On January 13, 2020 Chongwa (Macau) Financial Assets Exchange Co., Ltd. and the Luxembourg Stock Exchange signed a memorandum of understanding on cooperation in Macau. The two parties will carry out two-way bond listing, assets and investment funds and other cooperation to promote cross-border investment and offshore Liquidity in the RMB bond market.

On 23 August 2023, the company formed EuroCTP as a joint venture with 13 other bourses, in an effort to provide a consolidated tape for the European Union, as part of the Capital Markets Union proposed by the European Commission.

== Exchange members ==
As of August 2016, the LuxSE has 53 members of which 28 have a trading status. There are nine approved market makers.

== Bonds ==
The Luxembourg Stock Exchange specialises primarily in the listing of international bonds, in which it ranks first in Europe with 25,831 debt securities listed as of August 2016.^{[2]} In 1963, with the issue of Italian Autostrade bonds, it became the first exchange globally to list a Eurobond, an international bond denominated in a currency not native to the country where it was issued.^{[2]} To this day, Luxembourg has maintained a dominant position in European bond issues with approximately 40% of all cross-border securities in Europe listed in Luxembourg.^{[3]}

Over 70 countries list at least some of their sovereign debt in Luxembourg. Luxembourg is also a preferred debt market for supranational entities such as the European Bank for Reconstruction and Development, European Commission, European Investment Bank and World Bank.^{[2]}

In 2007, the LuxSE was the first stock exchange in the world to list a bond labelled green, i.e. a "climate awareness bond" ^{[4]} issued by the European Investment Bank. In 2015, the Exchange listed green bonds worth $11.7 billion, followed by a $9.6 billion-worth issuance in the first seven months of 2016.

== Luxembourg Green Exchange ==
In September 2016, LuxSE became the first stock exchange globally to introduce a platform for green financial instruments – the Luxembourg Green Exchange (LGX). LGX gathers issuers that dedicate 100% of the raised funding to green investments. It requires green securities to adhere to strict eligibility criteria, including:

- Declaring the security green, based on the ICMA GBP or CBI taxonomy, or equivalent. During the application process the issuer has to clearly state the intended green nature of the security.
- Use of proceeds. Clear disclosure that the proceeds are exclusively used for financing or refinancing projects that are 100% green, according to the GBP or CBI eligibility taxonomy.
- Ex-ante review and ex-post reporting. Issuer's commitment to provide both independent external review and ex-post reporting.

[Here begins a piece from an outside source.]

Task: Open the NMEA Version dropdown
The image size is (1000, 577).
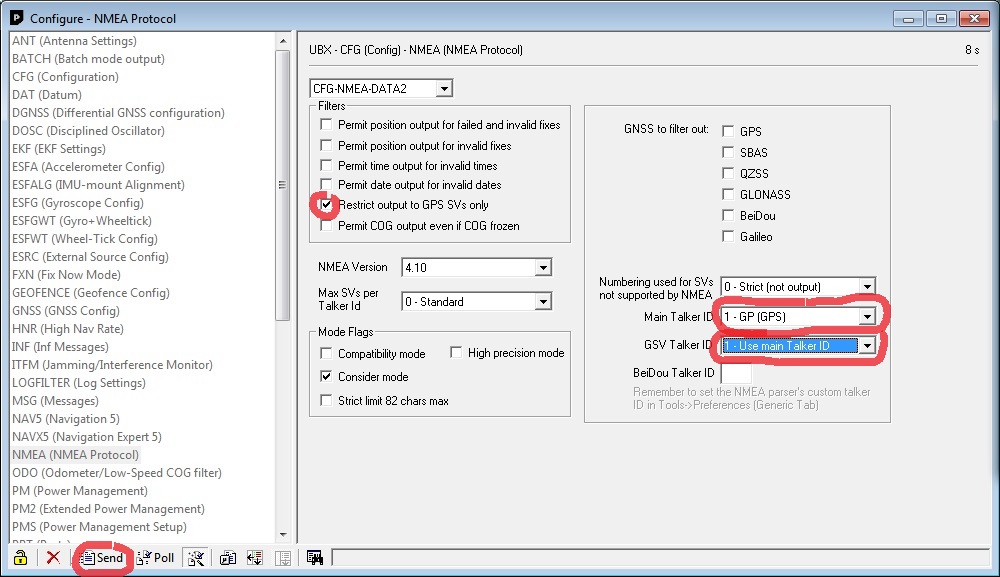Action: 542,268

As of January 2017, LGX displays green securities worth over EUR 45 billion, including the world's first sovereign green bond issued by the Republic of Poland. As of January 2018, LGX accounted for 50% of the world's green bond market, which represent 1% of the global debt market.

== Equities ==
The Luxembourg Stock Exchange's main company shares index is the LuxX Index – a weighted index of nine most valuable stocks by free float market capitalisation.^{[9]} The index was fixed at 1,000 on 4 January 1999, the first trading day after Luxembourg adopted the Euro.^{[9]} The nine companies currently composing the listing are:

| Company | Industry | Country | Weighting |
| Aperam ne | Metals | LUX | 15.82% |
| ArcelorMittal | Steel | LUX | 20.04% |
| Brederode | Investment | LUX | 4.56% |
| Luxempart | Investment | LUX | 3.69% |
| Reinet Investments | Investment | LUX | 14.40% |
| RTL Group | Media | LUX | 20.63% |
| SES | Telecommunications | LUX | 19.55% |
| Socfinaf | Resource extraction | LUX | 0.68% |
| Socfinasia | Resource extraction | LUX | 0.59% |
Source: Luxembourg Stock Exchange

== Trading hours ==

The exchange has pre-opening sessions from 7:15 am to 9:00 am and normal trading sessions from 9:00 am to 5:35 pm from Monday to Friday included, except for holidays declared by the Exchange in advance.